Mercedes: Miami ‘up there’ with most gruelling F1 races

Henry Valantine
Mercedes driver Lewis Hamilton with his face in a towel. Miami May 2022

Mercedes driver Lewis Hamilton with his face in a towel. Miami May 2022

Singapore and Malaysia have been held up as the toughest races to drive in Formula 1, but Mercedes technical director Mike Elliott thinks Miami is now “up there” with them.

Temperatures were above 30°C [86°F] throughout the weekend in the Florida sunshine, and the drivers were left feeling the effects of a demanding weekend on their bodies.

Drivers always lose weight during races with the sheer amount of work they do to drive the cars on the limit, but in hot conditions such as what they experienced in Miami, they can lose up to 3kg, or half a stone, through the course of the race.

The heat and humidity in Singapore, coupled with the slow average speed making it Formula 1’s longest race in terms of time, has given Marina Bay the reputation of being the toughest physical challenge on the calendar – but the drivers still found the going tough in Miami last time out, and it’s not far off what they’ve experienced elsewhere.

“I believe George [Russell] made a comment in the press that he had found that pretty hard,” Elliott said in Mercedes’ post-race debrief video when asked if the drivers were more exhausted than usual.
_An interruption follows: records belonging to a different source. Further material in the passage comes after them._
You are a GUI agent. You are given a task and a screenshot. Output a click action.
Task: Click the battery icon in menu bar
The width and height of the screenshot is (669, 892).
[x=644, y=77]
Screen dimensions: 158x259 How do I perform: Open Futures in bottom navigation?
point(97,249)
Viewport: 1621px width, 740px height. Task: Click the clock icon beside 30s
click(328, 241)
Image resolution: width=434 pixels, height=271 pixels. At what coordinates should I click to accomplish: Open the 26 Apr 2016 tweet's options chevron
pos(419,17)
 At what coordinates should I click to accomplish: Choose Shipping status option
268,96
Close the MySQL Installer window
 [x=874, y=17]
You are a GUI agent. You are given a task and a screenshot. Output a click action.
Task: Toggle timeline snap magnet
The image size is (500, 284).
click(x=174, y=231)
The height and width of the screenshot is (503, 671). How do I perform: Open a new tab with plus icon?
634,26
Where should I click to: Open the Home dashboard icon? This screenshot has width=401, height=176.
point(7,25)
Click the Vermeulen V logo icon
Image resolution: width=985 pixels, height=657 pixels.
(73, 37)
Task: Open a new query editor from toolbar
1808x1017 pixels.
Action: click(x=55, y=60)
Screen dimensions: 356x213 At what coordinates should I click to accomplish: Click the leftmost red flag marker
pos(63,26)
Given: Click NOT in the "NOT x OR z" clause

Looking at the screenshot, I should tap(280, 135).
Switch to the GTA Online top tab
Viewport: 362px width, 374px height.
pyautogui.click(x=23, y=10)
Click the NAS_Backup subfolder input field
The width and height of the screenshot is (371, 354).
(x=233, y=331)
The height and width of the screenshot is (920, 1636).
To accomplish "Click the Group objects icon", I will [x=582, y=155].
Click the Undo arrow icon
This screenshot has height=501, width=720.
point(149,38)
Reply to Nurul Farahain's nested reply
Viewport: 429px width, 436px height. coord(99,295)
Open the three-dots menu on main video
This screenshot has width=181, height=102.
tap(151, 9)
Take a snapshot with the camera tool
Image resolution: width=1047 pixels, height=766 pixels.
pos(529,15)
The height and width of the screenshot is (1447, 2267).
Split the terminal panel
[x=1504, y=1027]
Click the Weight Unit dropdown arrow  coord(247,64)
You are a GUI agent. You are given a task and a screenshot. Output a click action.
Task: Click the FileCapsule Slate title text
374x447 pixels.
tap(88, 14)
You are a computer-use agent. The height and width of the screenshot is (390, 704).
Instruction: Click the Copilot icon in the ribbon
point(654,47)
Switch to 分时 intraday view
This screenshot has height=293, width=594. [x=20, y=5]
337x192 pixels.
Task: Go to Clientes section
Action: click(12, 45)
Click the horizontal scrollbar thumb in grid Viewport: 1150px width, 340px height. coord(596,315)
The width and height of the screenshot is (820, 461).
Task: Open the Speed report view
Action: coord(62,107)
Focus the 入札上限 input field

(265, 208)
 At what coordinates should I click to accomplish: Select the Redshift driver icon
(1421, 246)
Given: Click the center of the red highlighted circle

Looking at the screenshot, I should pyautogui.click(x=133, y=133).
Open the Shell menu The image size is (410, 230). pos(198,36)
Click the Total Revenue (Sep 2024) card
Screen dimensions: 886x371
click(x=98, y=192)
“Obviously he was battling through the field in a race that was both hot and humid and those two conditions of hot and humid mean you sweat a lot in the car and the drivers actually lose a considerable amount of weight during the race just in that sort of sweat that’s lost to the atmosphere.

“I am sure they have done more difficult races in the past. Malaysia in the past has been a really difficult race for both heat and humidity, but Miami was probably up there with those sort of races from the past.”

Russell managed to finish fifth after starting P12 last weekend, while Lewis Hamilton not stopping behind the late Safety Car left him vulnerable to his team-mate, and had to settle for P6 in Miami.

Elsewhere, Daniel Ricciardo revealed that he was left “dehydrated” during the race as his water in his McLaren was not fully topped up in order for the team to save weight on the MCL36 – which combined with the heat made it a gruelling afternoon for the Australian.